Otherwise, the public may reasonably conclude that austerity is a strict clinical protocol in a hospital ward but a flexible travel advisory at an airport.

The consequences of health care austerity are not theoretical.

An anaesthetist shortage does not disappear because a department has optimised its staffing chart. An overcrowded emergency department cannot defer its workload until the next financial quarter. A patient awaiting surgery does not become less urgent because operating theatre time has been reduced. A doctor managing suspected sepsis cannot reassure a family that a laboratory test was delayed in the spirit of fiscal prudence.

Patients are treated in hospitals, not in conference photographs.

Health care workers continue to hold the system together because they understand that patients cannot simply be left unattended. Doctors return after office hours. Specialists cover emergencies at night. Nurses stay beyond their shifts. Teams work through weekends and public holidays because the service must continue, regardless of whether manpower and resources are adequate.

But this should not be mistaken for efficiency.

It is a hidden subsidy paid through fatigue, burnout, missed family time, deteriorating morale, and eventually, resignation letters.

A health system cannot operate indefinitely on goodwill alone.

The same concern extends to specialist development. Malaysia repeatedly acknowledges shortages in specialist and subspecialist services, yet approved subspecialty training places reportedly fell from approximately 395 last year to 307 this year, despite 672 applications and 400 available positions. CodeBlue noted that it remains unclear whether expenditure controls contributed to this reduction.

Regardless of the reason, the message received by many specialists is concerning.

Malaysia needs more expertise, but the pathway towards that expertise appears increasingly constrained, uncertain, and administratively difficult.

This is not a sustainable workforce strategy.

A country cannot repeatedly warn of specialist shortages while narrowing training opportunities, delaying appointments, constraining hospital resources, and expecting healthcare workers to compensate indefinitely through personal sacrifice.

The government may argue that funding cannot simply be transferred from one ministry to another. That is administratively correct.

But it does not answer the larger question. Budgets are not merely accounting instruments. They are expressions of policy priorities.

When hospital staffing, overtime, medicines, laboratory investigations, and training opportunities are constrained, the government is making a choice. When official travel continues at a rate of roughly one international visit per day during the same period, that too reflects a choice.

The public deserves to understand how those choices are being made.

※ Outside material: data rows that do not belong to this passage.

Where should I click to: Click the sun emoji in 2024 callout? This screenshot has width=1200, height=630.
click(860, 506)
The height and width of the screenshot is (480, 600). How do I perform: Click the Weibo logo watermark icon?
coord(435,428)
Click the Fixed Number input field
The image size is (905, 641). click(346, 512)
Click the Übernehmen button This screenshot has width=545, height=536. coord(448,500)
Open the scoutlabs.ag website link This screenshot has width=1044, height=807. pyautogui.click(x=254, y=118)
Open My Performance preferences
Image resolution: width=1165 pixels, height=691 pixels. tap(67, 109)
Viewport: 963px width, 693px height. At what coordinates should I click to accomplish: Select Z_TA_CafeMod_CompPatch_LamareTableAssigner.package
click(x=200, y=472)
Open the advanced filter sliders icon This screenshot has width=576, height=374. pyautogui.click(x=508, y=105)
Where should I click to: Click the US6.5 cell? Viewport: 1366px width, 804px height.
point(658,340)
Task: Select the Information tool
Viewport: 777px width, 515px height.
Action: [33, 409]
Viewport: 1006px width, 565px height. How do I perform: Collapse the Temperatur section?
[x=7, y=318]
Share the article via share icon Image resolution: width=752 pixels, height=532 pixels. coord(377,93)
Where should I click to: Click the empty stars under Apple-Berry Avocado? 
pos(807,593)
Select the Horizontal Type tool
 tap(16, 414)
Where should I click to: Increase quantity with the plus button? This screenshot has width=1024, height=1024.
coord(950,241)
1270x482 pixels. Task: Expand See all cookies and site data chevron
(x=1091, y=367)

No one is asking Malaysia to abandon international engagement. Malaysians are asking for consistency. They are asking for transparency. They are asking why hospitals must justify every additional ringgit while large-scale official travel remains largely opaque.

Before public hospitals are asked to absorb more cuts, every possible non-essential expenditure across government should be subjected to the same scrutiny.

If every trip was necessary, disclose the evidence. If every expenditure was justified, disclose the figures. If every delegation produced national value, disclose the outcomes.

That is not an unreasonable demand.

It is the minimum standard of accountability expected from a government that asks patients, health care workers, students, and ordinary Malaysians to accept austerity.

Fiscal discipline that begins at the ward but becomes vague at the airport is not discipline.

It is simply a different set of rules for different people.

The author is a doctor who works in public service. CodeBlue is providing the author anonymity because civil servants are prohibited from writing to the press.

  • This is the personal opinion of the writer or publication and does not necessarily represent the views of CodeBlue.